# Fire Siren wake up call



## k9kiwi (Dec 4, 2006)

This is what wakes me up at Oh Dark Thirty. 10 seconds between each for 3 wind ups.

As the 40 foot tower with the siren on top is about 120 feet from the bedroom window it WAKES you up in a hurry. 

Shorts, t shirt and boots live beside the bed every night.

I will be in the station by the time the third siren starts normally. 

First time it went off at night time I shot out of bed that fast in the dark, turned the wrong way and ran into the wall.  Now the wife gets the light switch. 8)


----------



## twoeagles (Dec 4, 2006)

Geez that's frightening - it sounds like a classic air raid siren, too!!!
I have learned to sleep through distant gunfire before, but that siren would
make me crazy!!!


----------



## pbfoot (Dec 4, 2006)

you didn't see the 40ft tower with the siren when you bought your home


----------



## k9kiwi (Dec 4, 2006)

This is a pici of a flash shiny one. Ours has been up for over 30 years.

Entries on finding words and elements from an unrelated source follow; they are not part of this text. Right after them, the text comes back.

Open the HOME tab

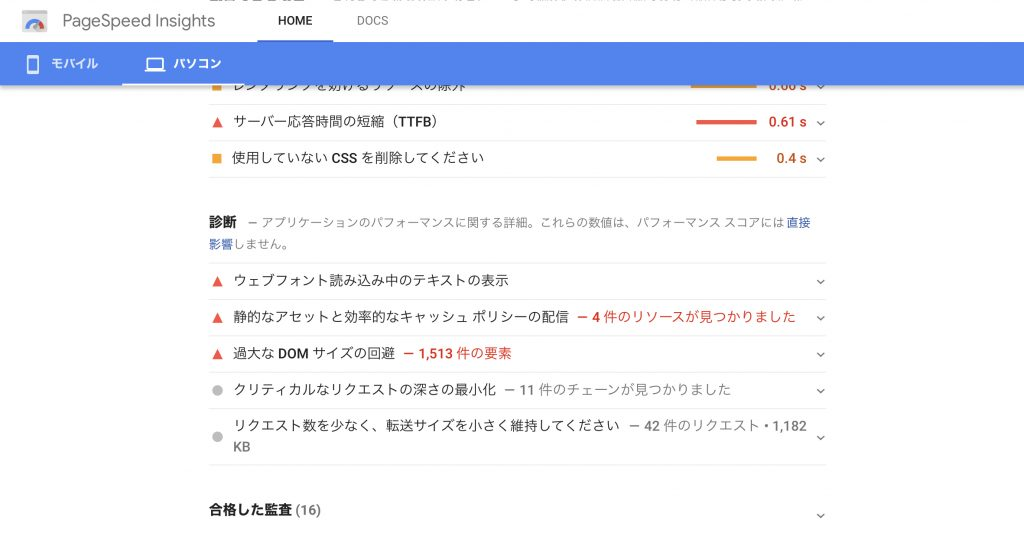tap(295, 21)
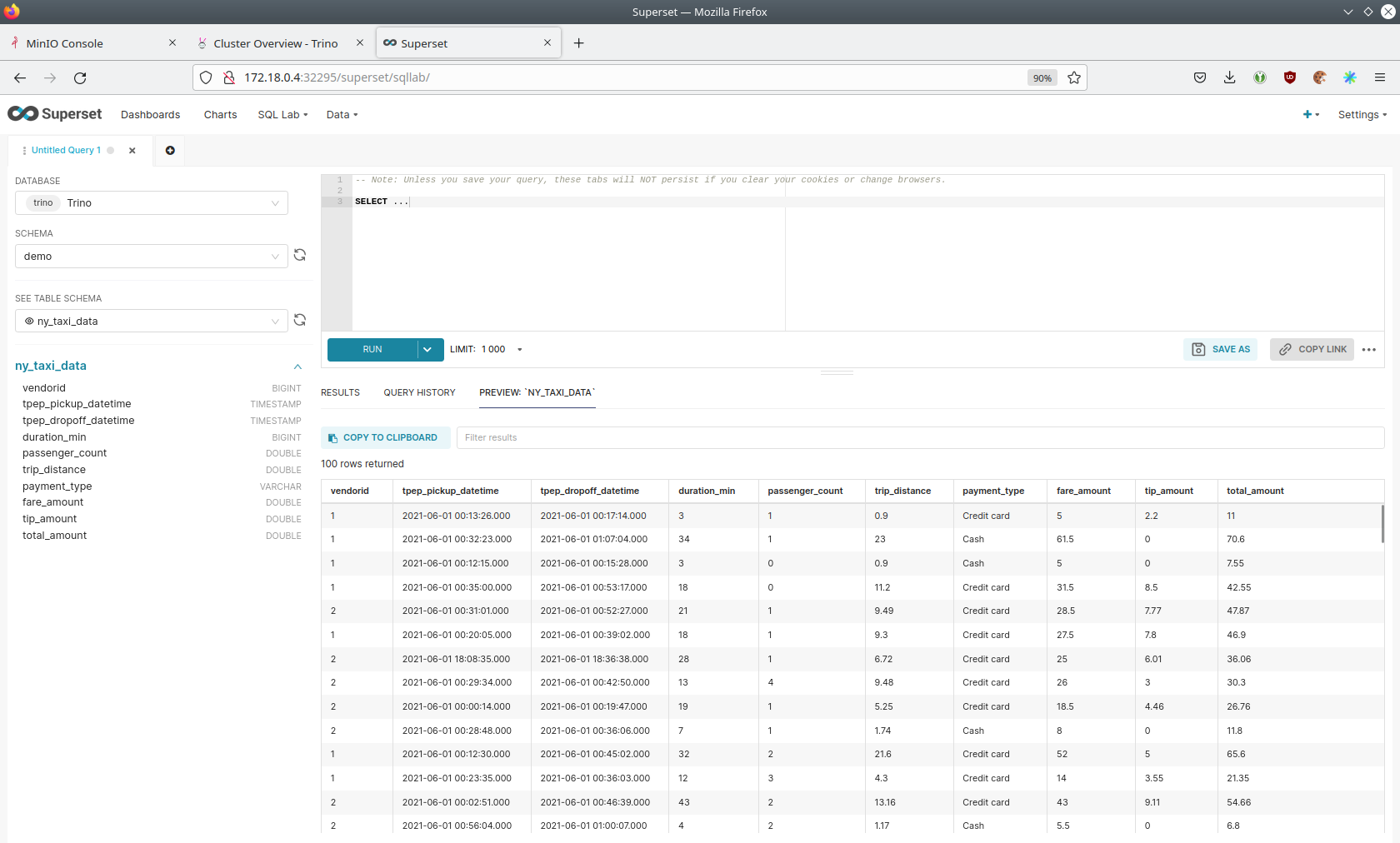
Task: Refresh the table list icon
Action: pos(300,320)
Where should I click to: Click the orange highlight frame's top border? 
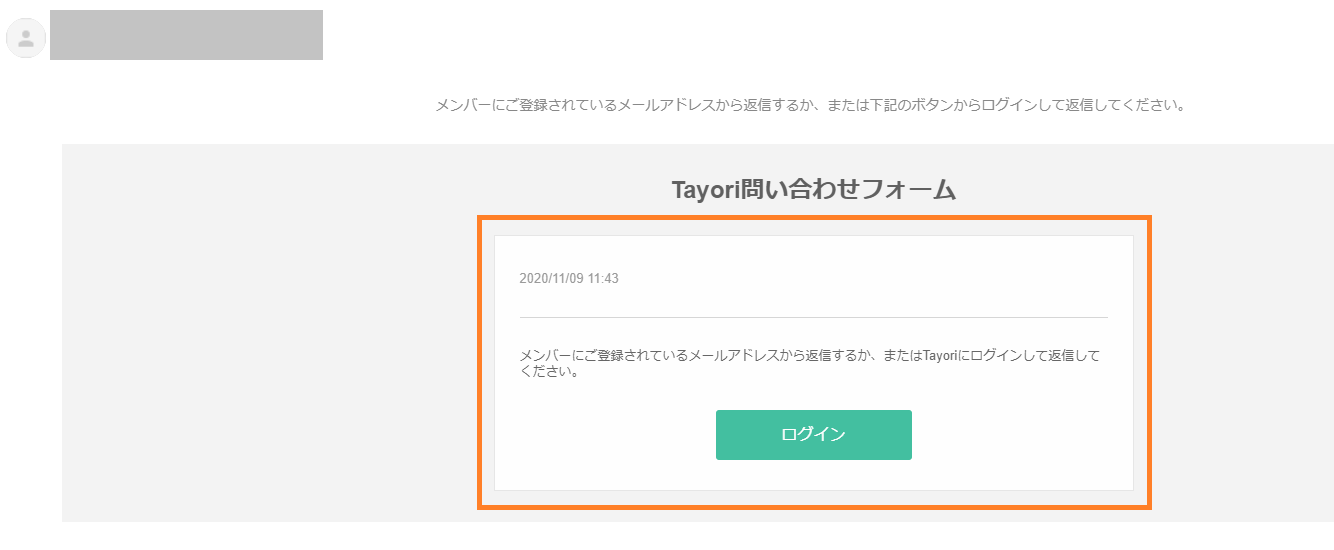coord(813,217)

Our nearest neighbour station is 15 KM away. On still nights we have heard there siren wind up just before ours starts for a mutual call out. Kinda spooky.


----------



## Smokey (Dec 4, 2006)

A siren goes off near my place on sunday lunchtime when the fire crews train, which is inconsiderate as im usually still asleep. It also sounds like an old air raid siren. It is pretty spooky


----------



## k9kiwi (Dec 4, 2006)

> you didn't see the 40ft tower with the siren when you bought your home



It was an added bonus. Gives the place atmosphere. And it was across the back fence into the station, making life simple for me.


----------



## Wildcat (Dec 5, 2006)

Yeah we have those sirens here as well. I always kinda liked hearing it ...


----------